Latest update : 2008-07-14

A Turkish chief prosecutor said on Monday he had indicted dozens of defendants, including retired army officers, accused of involvement in a shadowy ultra-nationalist group that aimed to overthrow the government of PM Tayyip Erdogan.

A Turkish prosecutor indicted 86 people on charges of plotting to overthrow a government accused by militant secularists of leading Turkey by stealth towards Islamic rule.
 
Some opponents of the government, which denies any secret Islamist agenda, call the controversial coup case revenge for court moves to outlaw the ruling AK Party and ban Prime Minister Tayyip Erdogan and President Abdullah Gul from party politics.
 
Chief Prosecutor Aykut Cengiz Engin filed the indictment on Monday at an Istanbul court after months of intense media speculation about the case that has hit financial markets.
 
"The indictment covers crimes such as forming an armed terror group...and attempting to overthrow the government by force," Engin told reporters at a news conference in the garden of an Istanbul court house.
 
In the last 50 years, military coups have unseated four elected governments in Turkey, a predominantly Muslim but officially secular country seeking to join the European Union.
 
The indictment targets the shadowy ultra-nationalist group, Ergenekon, which first came to light a year ago when a cache of explosives was discovered in a police raid on an Istanbul house.
 
The near 2,500-page indictment named 86 defendants, of which 48 are in custody. They include the head of a small nationalist party, a nationalist newspaper editor and retired army officers.
 
It was not clear which defendants were facing which charges.
 
Turkey was rocked last week when two senior retired generals, leading businessmen and journalists -- all critical of the ruling party -- were added to the list of those detained on suspicion of involvement in the plot. The case appears to be devloping into a power struggle between rival elites.
 
Those held last week have not been officially charged and an additional indictment is being prepared for them.
 

SERIES OF PLOTS
 
According to media reports, Ergenekon is accused of a series of plots to overthrow Prime Minister Erdogan, elected by a landslide in 2002, by stirring civil disobedience that would force the military to intervene.
 
Engin said legal restrictions made it impossible to unveil further details on the case. An Istanbul criminal court must now rule on whether to accept the indictment.
 
The case has added to worries in financial markets, which are already unsettled by a case to close the ruling AK Party on charges of anti-secular activities. The Constitutional Court is expect to announce a verdict in that case within three weeks.
 
Militant secularists dismiss the AK leadership's arguments that it has abandoned its Islamist roots and point to an attempt to allow the wearing of the Islamic headscarf in universities as just one proof of its intentions. They also fear AK is anchoring its position by placing people in places of influence and power in the courts, education, civil service and security services.
 
Markets were unaffected by Monday's scheduled announcement. The main share index rose 1.6 percent and the lira was firmer.
 
The secular establishment, which includes the military and judiciary, has long suspected the AK Party of seeking to turn Turkey into an Islamic state, something the party denies.
 
The AK Party embraces nationalist and centre-right market liberals as well as religious conservatives and has led the country through a period of strong economic growth and into European Union etnry talks. It has a huge parliamentary majority.

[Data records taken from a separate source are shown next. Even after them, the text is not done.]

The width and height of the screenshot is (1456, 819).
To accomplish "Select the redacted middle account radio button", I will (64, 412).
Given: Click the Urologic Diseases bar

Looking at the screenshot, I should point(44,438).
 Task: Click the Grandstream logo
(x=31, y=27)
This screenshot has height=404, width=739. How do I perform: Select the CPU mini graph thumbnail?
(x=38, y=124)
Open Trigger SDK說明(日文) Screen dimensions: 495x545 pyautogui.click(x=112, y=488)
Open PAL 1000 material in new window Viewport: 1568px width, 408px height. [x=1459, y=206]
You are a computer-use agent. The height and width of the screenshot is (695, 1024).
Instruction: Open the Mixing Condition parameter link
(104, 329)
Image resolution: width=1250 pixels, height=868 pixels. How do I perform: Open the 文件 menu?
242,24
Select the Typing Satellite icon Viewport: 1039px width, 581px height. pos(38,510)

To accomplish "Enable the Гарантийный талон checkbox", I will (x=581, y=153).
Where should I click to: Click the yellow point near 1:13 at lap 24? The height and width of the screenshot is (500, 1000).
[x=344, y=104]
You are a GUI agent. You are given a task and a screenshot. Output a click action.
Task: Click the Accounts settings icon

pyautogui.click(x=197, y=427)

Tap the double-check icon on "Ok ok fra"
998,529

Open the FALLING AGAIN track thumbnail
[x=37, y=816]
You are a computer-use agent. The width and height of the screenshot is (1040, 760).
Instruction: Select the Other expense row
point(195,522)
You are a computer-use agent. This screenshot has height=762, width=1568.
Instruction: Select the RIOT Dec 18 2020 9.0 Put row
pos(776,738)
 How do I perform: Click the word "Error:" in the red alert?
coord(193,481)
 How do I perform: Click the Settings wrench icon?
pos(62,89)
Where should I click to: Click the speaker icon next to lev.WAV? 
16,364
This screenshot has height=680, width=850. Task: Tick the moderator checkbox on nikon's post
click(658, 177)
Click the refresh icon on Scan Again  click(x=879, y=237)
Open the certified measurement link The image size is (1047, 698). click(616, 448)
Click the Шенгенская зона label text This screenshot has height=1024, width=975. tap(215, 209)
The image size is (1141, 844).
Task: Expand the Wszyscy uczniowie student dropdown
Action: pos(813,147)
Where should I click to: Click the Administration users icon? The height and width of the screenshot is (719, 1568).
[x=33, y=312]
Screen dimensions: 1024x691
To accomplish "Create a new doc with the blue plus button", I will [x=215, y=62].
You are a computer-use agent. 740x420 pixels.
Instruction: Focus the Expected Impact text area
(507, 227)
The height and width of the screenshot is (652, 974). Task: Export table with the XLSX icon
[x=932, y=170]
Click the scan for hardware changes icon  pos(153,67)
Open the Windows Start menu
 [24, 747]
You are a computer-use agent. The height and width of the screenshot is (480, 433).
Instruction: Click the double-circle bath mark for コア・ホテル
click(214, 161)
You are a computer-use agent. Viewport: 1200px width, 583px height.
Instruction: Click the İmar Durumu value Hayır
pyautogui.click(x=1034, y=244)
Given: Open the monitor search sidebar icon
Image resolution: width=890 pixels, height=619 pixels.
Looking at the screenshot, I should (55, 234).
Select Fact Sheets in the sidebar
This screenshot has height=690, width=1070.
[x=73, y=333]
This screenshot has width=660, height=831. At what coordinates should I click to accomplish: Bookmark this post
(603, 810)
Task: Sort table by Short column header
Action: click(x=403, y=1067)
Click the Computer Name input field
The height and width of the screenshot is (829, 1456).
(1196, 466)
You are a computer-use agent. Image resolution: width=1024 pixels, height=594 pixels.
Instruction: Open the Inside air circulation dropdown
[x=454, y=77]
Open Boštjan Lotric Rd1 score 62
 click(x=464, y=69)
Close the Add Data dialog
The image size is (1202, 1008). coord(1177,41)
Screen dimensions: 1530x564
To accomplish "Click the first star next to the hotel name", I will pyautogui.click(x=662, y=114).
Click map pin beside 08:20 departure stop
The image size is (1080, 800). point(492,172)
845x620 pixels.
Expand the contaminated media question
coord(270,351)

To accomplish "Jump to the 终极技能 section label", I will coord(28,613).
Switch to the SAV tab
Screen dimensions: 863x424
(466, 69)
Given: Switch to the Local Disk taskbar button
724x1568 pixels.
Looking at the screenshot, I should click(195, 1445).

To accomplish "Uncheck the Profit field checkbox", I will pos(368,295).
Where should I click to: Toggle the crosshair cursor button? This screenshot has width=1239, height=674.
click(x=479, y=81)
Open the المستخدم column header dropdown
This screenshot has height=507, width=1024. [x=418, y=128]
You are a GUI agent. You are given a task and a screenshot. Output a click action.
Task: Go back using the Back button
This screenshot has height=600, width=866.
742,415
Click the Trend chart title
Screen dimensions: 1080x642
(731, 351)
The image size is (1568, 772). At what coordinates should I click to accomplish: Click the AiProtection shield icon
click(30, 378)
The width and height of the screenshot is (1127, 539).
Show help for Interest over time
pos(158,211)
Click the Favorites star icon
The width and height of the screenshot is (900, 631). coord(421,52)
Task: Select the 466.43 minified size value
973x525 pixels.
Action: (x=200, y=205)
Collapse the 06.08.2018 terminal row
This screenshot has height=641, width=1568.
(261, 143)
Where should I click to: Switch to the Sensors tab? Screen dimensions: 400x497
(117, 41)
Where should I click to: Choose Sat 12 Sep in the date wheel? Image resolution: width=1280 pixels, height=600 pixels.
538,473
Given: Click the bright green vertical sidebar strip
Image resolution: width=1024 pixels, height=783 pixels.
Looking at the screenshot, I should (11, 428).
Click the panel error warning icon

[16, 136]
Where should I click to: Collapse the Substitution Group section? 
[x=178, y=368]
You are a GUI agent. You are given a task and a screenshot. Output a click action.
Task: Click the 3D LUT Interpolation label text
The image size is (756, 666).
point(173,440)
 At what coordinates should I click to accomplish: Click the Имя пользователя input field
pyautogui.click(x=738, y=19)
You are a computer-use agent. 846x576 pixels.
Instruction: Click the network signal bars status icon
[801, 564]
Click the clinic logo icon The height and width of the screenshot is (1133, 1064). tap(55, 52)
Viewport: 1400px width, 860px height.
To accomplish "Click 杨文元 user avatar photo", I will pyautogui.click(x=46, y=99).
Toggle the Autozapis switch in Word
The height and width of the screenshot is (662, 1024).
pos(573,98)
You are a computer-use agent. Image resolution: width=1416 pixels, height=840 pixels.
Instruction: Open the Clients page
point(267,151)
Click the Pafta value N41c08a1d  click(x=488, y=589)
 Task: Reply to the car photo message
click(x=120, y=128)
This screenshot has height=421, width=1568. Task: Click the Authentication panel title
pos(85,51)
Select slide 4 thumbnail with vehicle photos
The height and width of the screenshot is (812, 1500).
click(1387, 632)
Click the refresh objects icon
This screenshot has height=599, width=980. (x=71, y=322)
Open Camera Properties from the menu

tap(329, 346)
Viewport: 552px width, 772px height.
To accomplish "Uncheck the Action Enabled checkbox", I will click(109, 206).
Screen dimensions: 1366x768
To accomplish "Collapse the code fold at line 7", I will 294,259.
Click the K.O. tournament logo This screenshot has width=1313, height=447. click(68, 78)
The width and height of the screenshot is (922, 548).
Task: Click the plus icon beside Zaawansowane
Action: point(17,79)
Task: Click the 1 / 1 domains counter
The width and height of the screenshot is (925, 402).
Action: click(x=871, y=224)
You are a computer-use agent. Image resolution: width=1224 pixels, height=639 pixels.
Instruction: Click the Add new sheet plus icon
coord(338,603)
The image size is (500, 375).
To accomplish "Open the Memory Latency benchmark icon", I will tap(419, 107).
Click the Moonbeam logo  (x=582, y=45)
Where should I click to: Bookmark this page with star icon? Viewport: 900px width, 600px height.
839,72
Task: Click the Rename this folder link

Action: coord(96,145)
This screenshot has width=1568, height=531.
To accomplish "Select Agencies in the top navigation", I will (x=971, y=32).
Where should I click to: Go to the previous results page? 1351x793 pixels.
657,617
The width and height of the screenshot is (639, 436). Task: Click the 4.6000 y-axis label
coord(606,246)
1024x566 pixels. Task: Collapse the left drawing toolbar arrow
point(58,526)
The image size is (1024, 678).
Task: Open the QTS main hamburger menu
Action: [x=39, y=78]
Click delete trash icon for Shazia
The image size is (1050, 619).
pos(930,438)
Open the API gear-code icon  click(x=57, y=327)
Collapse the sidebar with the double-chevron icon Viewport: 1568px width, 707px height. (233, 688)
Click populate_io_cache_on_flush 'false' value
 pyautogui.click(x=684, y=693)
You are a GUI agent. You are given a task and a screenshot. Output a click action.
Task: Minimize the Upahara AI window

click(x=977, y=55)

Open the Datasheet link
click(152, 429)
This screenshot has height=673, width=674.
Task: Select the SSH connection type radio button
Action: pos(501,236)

The military -- which has repeatedly criticised the government and considers itself the guardian of Turkey's secular system -- has denied any links to the Ergenekon group.
 
Engin rejected criticism that it had taken more than a year to complete the indictment, saying this was unavoidable given the volume of documents and number of defendants involved.
 
As widely leaked to the media, the indictment included references to the killing of a judge in a 2006 armed attack on Turkey's top administrative court and to the bombing of a secularist newspaper.